O novo número dois do USTR, a agência de representação comercial dos Estados Unidos, John K. Veroneau, acenou ontem com um cenário otimista a alguns parceiros na Organização Mundial do Comércio (OMC): a possibilidade de concluir a Rodada Doha no começo de 2008.

Em sua primeira viagem a Genebra como o segundo principal negociador comercial americano, Veroneau condicionou essa possibilidade a progressos substanciais até março, basicamente, para evitar o fiasco da negociação global de liberalização

Em encontros discretos, ele sublinhou que o fato de os democratas passarem a controlar o Congresso é menos determinante para a extensão do Trade Promotion Authority (TPA), do que um pacote ambicioso proximamente na OMC para cortar tarifas agrícolas e industriais e subsídios agrícolas.

O TPA, autorização que o Congresso americano dá ao Executivo para negociar acordos comerciais, expira em julho do ano que vem. Mas Veroneau procurou desdramatizar a situação. Segundo ele, os democratas estão prontos a trabalhar para avançar a rodada. E afastou a hipótese de que esse partido imporá condições inaceitáveis para prorrogar a autorização para a Casa Branca continuar a negociar a Rodada Doha.

Durante um almoço com embaixadores da União Européia, Brasil, Índia, Austrália e Noruega, o representante do governo Bush esboçou o que é visivelmente o cenário favorecido pela Casa Branca: até março os países devem quebrar o impasse, concordando num pacote agrícola, sobretudo. Com isso, os democratas teriam dificuldades para não prorrogar o TPA.

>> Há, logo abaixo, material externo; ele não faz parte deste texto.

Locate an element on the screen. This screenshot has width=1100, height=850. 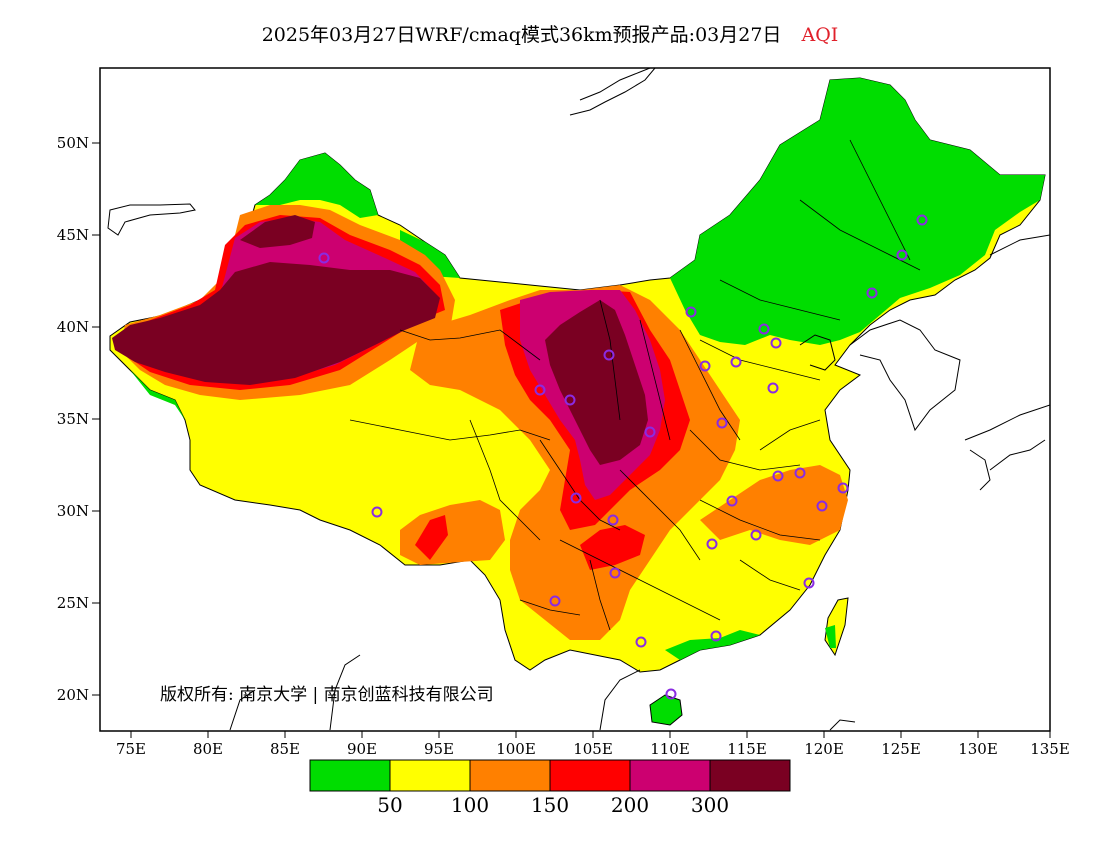
lon-label: 100E is located at coordinates (516, 749).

Com a extensão desse mecanismo por um determinado tempo, os países completariam então no segundo semestre a negociação completa das modalidades, ou seja, percentuais e outras condições da liberalização agrícola e industrial. E no primeiro semestre de 2008 a Rodada Doha seria encerrada.

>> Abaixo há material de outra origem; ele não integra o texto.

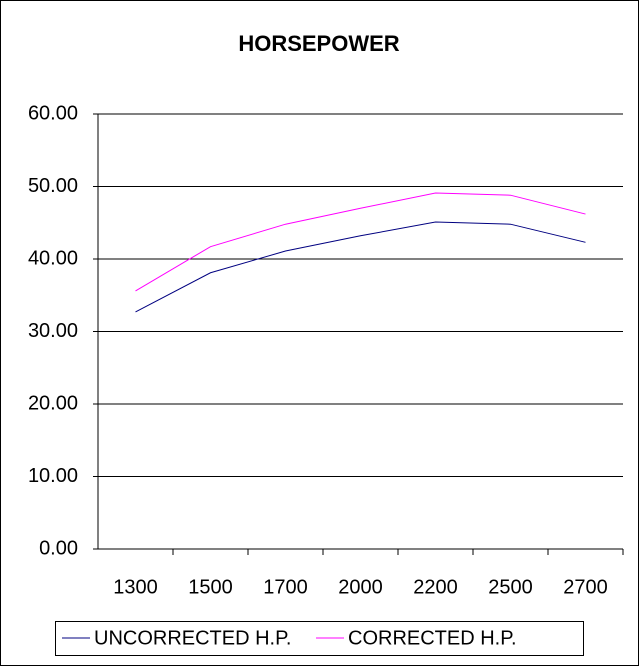 Image resolution: width=639 pixels, height=666 pixels. I want to click on x-tick-label: 1500, so click(210, 587).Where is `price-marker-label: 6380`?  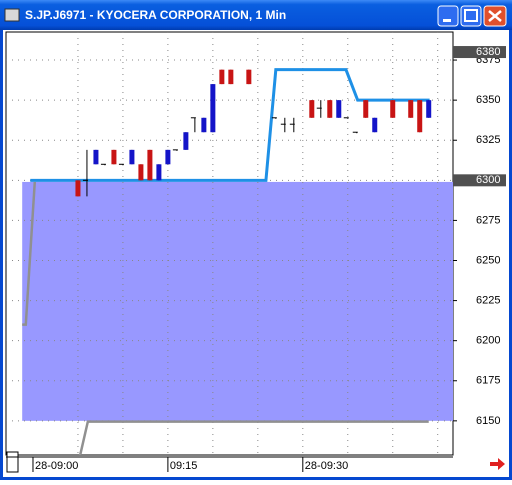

Mas Veroneau alertou para o cenário pessimista: a possibilidade de não funcionar a extensão do TPA, engavetando de vez a rodada na OMC. Só em novas bases haveria uma retomada de negociação global de liberalização, provavelmente em 2009, como costumam alertar fontes da União Européia.

Veroneau sinalizou que mesmo um TPA modificado, com temas caros aos democratas, como normas sociais e ambientais, não afetará a agenda da Rodada Doha. Esses temas visam mais acordos comerciais bilaterais do que para a negociação multilateral. Também destacou que se uma nova "Farm Bill", a lei agrícola, for aprovada no ano que vem, poderá ser depois modificada para incorporar o resultado da negociação da OMC.

O representante do USTR cobrou concessões. Disse que não existe algo na mesa de negociação, no momento, que conduza ao cenário de 2008. Embaixadores retrucaram que os Estados Unidos são parte do problema. Portanto, espera-se de Washington uma oferta de corte mais profundo dos subsídios agrícolas domésticos que mais distorcem o comércio.

Certos negociadores saíram aparentemente contentes com suas explicações sobre como negociar com os democratas, para permitir o prosseguimento da Rodada Doha. Ele já trabalhou no USTR no começo da administração Bush, justamente negociando no Congresso.

Não há nada de concreto atualmente na OMC que permita o fim do impasse agrícola. O mediador dessa negociação, o neozelandês Crawford Falconer, fala em "sinais". Os EUA cobram dos europeus e indianos mais corte de tarifas. Esses exigem mais corte de subsídios domésticos americanos. O Brasil quer concessão de todos os lados e se diz pronto a negociar.

O diretor-geral da OMC, Pascal Lamy, anunciou a retomada "técnica" da rodada, logo depois da recente vitória dos democratas nos EUA. Mas o G-20, o grupo liderado pelo Brasil, insiste que isso é importante, mas insuficiente. Se não há decisões políticas, tampouco há como avançar tecnicamente. Para o G-20, os EUA e a UE devem se mover. Para esses, o G-20 também tem sua parcela de responsabilidade.

O prazo original para a Rodada Doha ser concluída era o fim de 2005. A única coisa certa até agora nessa negociação, porém, é que nenhum prazo foi respeitado.